TASK PROMPT
Each line that has the string "computer" must be copied from the records below.

┌──

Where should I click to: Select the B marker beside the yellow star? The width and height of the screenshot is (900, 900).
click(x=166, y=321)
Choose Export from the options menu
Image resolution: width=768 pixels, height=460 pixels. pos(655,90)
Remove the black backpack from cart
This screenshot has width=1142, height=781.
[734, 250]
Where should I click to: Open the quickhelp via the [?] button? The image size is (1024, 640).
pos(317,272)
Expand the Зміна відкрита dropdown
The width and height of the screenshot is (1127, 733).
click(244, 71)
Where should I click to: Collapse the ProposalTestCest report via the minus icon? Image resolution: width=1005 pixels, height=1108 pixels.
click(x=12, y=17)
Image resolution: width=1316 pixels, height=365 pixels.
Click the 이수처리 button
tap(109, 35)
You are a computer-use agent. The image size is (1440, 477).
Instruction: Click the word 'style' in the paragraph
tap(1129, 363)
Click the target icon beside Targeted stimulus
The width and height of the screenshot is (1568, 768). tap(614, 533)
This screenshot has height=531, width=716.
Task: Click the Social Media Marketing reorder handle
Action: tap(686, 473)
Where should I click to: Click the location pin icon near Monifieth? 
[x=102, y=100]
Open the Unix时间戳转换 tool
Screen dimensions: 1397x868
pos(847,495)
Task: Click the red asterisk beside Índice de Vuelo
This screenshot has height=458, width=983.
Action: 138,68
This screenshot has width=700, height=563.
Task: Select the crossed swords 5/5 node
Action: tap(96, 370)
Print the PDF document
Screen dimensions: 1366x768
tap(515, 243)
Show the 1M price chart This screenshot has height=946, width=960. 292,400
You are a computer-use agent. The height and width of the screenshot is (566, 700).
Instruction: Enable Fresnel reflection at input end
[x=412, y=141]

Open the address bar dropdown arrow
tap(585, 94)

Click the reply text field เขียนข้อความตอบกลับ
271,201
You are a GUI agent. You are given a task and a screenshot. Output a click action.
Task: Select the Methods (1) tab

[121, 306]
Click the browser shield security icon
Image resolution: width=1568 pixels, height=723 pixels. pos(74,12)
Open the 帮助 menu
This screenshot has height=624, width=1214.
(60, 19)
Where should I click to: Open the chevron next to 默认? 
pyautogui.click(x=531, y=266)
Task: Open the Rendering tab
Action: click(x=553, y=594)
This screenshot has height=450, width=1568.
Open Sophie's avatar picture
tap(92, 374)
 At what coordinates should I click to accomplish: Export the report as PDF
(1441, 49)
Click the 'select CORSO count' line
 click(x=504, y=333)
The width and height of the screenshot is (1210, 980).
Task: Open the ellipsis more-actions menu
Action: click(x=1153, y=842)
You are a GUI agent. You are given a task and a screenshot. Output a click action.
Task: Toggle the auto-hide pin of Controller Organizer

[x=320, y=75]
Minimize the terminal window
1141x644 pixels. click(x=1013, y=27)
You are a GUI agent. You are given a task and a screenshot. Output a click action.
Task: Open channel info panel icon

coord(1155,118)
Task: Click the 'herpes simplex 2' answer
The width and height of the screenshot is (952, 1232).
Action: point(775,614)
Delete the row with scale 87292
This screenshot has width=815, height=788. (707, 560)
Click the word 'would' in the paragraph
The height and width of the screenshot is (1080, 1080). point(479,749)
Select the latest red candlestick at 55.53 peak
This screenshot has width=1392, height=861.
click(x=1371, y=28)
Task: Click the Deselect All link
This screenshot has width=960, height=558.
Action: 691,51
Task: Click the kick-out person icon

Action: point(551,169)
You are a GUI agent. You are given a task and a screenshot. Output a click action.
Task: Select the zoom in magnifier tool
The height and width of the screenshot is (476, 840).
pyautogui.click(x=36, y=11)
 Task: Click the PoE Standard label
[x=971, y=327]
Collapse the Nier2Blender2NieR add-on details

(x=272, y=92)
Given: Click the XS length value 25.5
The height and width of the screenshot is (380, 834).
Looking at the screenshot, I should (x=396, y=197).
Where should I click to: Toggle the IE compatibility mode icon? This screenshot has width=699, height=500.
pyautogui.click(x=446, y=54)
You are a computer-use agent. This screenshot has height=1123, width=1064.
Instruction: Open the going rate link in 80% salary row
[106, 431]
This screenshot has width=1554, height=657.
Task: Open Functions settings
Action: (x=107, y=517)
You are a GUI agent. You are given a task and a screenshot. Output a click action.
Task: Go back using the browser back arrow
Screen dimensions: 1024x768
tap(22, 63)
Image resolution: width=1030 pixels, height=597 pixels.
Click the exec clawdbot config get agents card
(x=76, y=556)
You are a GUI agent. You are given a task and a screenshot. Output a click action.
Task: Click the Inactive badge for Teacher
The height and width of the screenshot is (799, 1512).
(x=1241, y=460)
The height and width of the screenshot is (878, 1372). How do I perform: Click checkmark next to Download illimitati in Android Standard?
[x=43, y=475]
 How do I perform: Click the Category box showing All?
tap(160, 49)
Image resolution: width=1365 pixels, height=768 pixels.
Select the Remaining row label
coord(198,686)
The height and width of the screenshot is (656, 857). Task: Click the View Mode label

└──

TASK SOLUTION
You are a computer-use agent. The image size is (1440, 477).
You are a computer-use agent. The height and width of the screenshot is (566, 700).
You are a computer-use agent. This screenshot has height=1123, width=1064.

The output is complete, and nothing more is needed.